Un monográfico y una exposición reevalúan la contribución de la artista estadounidense a la historia del medio a través de sus ‘fotocollages’

Deborah Turbeville
‘Château Raray’, Raray, Francia, 1985.Deborah Turbeville / MUUS Collection

Hace poco más de dos años, entre las miles de imágenes que componen el archivo de Deborah Turbeville (Boston, 1932- Nueva York, 2013), en manos de la Colección MUUS, apareció un manuscrito: Passport; Concerning the Disappearance of Alix P. junto con 136 fotocollages con el mismo título, Passport. Juntos componían una especie de fotonovela cuya secuenciación adquiría una doble lectura; autobiográfica y de ficción. Envuelta en una atmosfera oscura y misteriosa, cargada de una extraña belleza, su protagonista, Alix P, una solitaria diseñadora en la cúspide de su carrera, parece estar totalmente desconectada del mundo de la moda en el que transcurre su cotidianeidad. Realizada en los noventa, la pieza sigue el mismo patrón utilizado por la autora para dar forma a sus fotocollages. Práctica que le permitía dar rienda suelta a su vena experimental y en el que dejaba ver el alcance de un talento artístico que sobrepasa la etiqueta de fotógrafa de moda al que se ha visto reducida. De ahí que, un monográfico, Deborah Turbeville: Photocollage (Thames & Hudson) y una exposición retrospectiva, con el mismo título, celebrada en Photo Elysée (Lausana, Suiza), ofrecen una revaluación de la contribución de la artista estadounidense a la historia del medio fotográfico.

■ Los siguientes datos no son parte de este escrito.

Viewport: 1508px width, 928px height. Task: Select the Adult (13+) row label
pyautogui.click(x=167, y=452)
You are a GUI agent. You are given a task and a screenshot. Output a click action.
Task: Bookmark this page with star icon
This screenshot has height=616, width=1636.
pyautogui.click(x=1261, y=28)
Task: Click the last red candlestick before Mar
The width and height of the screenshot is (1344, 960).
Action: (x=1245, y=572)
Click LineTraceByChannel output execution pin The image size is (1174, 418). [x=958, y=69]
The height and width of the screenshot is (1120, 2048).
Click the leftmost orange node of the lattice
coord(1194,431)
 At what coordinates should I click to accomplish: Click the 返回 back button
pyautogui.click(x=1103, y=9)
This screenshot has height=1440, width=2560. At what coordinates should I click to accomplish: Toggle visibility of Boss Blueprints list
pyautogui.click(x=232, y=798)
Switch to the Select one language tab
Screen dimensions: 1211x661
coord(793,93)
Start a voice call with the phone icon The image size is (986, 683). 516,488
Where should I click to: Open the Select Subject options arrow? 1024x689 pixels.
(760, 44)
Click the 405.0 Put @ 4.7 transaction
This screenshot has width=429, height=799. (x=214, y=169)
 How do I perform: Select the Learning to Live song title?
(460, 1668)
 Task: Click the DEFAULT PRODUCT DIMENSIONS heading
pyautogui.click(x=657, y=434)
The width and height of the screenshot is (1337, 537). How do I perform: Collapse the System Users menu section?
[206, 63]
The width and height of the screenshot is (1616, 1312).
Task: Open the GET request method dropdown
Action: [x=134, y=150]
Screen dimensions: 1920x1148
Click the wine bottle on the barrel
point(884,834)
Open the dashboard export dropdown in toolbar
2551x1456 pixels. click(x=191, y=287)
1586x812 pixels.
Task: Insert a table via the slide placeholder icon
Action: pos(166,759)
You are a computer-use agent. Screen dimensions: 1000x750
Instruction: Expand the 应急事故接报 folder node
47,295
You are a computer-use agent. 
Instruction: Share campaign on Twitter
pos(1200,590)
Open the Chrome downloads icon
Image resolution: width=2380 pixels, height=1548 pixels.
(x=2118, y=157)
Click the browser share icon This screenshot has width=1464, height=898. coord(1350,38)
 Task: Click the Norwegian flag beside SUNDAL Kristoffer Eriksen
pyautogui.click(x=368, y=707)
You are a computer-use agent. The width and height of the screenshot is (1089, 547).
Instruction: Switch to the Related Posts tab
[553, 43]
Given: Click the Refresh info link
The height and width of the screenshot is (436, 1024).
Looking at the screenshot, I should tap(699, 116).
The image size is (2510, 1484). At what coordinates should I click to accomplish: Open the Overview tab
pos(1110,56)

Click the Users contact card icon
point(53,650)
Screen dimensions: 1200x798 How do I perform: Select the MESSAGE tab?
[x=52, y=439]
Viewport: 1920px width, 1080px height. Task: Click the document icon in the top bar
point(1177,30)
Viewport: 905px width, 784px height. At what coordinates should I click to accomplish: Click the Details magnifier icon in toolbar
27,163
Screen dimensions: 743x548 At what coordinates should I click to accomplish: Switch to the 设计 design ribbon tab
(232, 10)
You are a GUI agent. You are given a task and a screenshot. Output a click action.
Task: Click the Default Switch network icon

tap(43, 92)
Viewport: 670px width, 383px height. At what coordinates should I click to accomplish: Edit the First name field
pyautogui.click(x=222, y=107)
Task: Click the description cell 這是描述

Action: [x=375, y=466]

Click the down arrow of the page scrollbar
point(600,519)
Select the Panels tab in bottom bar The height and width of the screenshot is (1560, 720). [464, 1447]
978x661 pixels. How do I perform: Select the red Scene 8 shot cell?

A lo largo de su trayectoria, Turbeville echó mano de su archivo para crear una serie de secuencias compuestas por contactos cortados, dobles exposiciones, negativos, copias impresas rasgadas, avejentadas de distintas formas y fotocopiadas. Todo ello sujeto, mediante alfileres en forma de T, sobre un fondo, frecuentemente vasto y tupido, consistente en un papel marrón. Acompañadas de pequeños textos, las imágenes daban forma a un pequeño relato de final abierto donde resuenan las voces apagadas de un tiempo pasado con la magia del cine mudo. “El carácter artesanal y su cualidad física otorgaban nuevas posibilidades a la fotografía”, advierte Nathalie Herschdorfer, comisaría de la muestra, en uno de los textos que se incluyen en el monográfico.

La fotógrafa “seguía la estela de la fotografía experimental de comienzos del siglo XX. Dentro de su manera de componer, el collage se convierte en un trabajo manual que la permite crear objetos tridimensionales”. No hay nada dejado al azar en la informalidad que desprenden las composiciones. Todo está pensado, cada elemento desempeña su función, aunque se trate de una historia que pueda ser reescrita alterando el orden de las imágenes. Unas imágenes pulidas a conciencia y previamente en el cuarto oscuro, donde florece la estética de la artista. Su obra es en realidad una meditación sobre el medio fotográfico, parte de la cual ha pasado desapercibida hasta la fecha y no admite encasillamiento. No se asemeja a la de ningún otro fotógrafo, escuela o movimiento “Tenía su propia técnica y estableció sus propias normas. Hoy se podría considerar a Turbeville como una de las voces más impactantes de la primera mitad del siglo XX”, destaca la comisaria.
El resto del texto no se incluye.